Today, and only because you love them: a roundup. The focus? “Best Writing Advice.” Here are a few key suggestions turned up by a Google search.
1. Knuckle down. You’re gonna be at it for a while. This guy says it’ll take you at least ten years before you can expect to reap any rewards from your creative writing. I’d say it varies, but for the most part he’s right (even if he does use too many adjectives). Even Malcolm Gladwell says it takes about ten thousand hours of practice to become an expert at anything.
2. Don’t be repetitive. Uh oh: I think I’ve said this before. But at the risk of being, um, repetitive: be wary of using the same word too many times within one document, article, or – god forgive you – paragraph. In my writing for The Corporation, I’ve discovered I have an embarrassing fondness for the word rich. I’m always mentioning BC’s rich history, or the rich stories of this land, or the richly textured stories presented in the galleries and exhibitions. (Gets a bit rich after a while.) Word to the wise: Under the Edit menu, the “find” function is your loyal friend. It’ll help you locate and decimate those unintentional acts of repetition.
(And what’s with my little rich obsession, anyway?)
3. The art of writing is the art of applying the seat of the pants to the seat of the chair. It’s a golden oldie, isn’t it? But while this adage may have held true a dozen years ago or more, you don’t need me to tell you that email, Facebook, twitter, YouTube and millions of other time wasters are just waiting for the seat of your pants to park themselves in front of the computer. I still haven’t figured out how to ignore these and other distractions when I’ve got Stuff To Write. If there were one on the market today, I’d put my hard-earned money toward an app that locks me out of cyberspace for 90-minute intervals, thereby forcing me to work. (According to Tony Schwartz, author of The Power of Full Engagement, ninety minutes is about how long our brains can remain productively focused on a single task. I am patiently, agonizingly working my way up from four.)

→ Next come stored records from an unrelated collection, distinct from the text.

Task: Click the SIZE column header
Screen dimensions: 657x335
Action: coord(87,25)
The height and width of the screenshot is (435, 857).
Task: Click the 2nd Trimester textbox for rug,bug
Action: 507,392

4. Show, don’t tell. “Don’t tell me the moon is shining; show me the glint of light on broken glass,” wrote Anton Chekhov. Closely related to this is E.L. Doctorow’s suggestion that “Good writing is supposed to evoke sensation in the reader – not the fact that it is raining, but the feeling of being rained upon.”
I agree. In fact, I agree so much that I’ve alluded to it in a previous post somewhere, but I can’t find it right now and it’s getting late, so you’re just going to have to trust me on this one.
So here we have four reasonably good pieces of advice about how to approach the craft of writing. But I gotta leave the last words – the best advice of all – to C.S. Lewis, creator of the Narnia series and igniter of children’s imaginations the world over (and, coincidentally, sharer of my birth date):
5. “Always write (and read) with the ear, not the eye. You should hear every sentence you write as if it was being read aloud or spoken.” Every time I sit down to write to you through Infernal Memo, I want to say things just this way. I don’t believe I succeed very often, because I don’t tend to speak in run-on sentences and in the real world I can never relay stories in any sort of logical manner and I’m not even particularly funny in person. But I like it, this act of trying to write the same way I talk. Just like you’re sitting across from me in the saggy, mauve, edges-rubbed-away wingback chair – or better yet, across the table over a cup of coffee and gingerbread at Bubby Rose’s.
Here’s my question to you, in three parts: when you write, do you hear your voice saying the words? Do you hear inflections and pauses? Do you try out syllables and parts of words on your tongue as you wait for the right ones to come?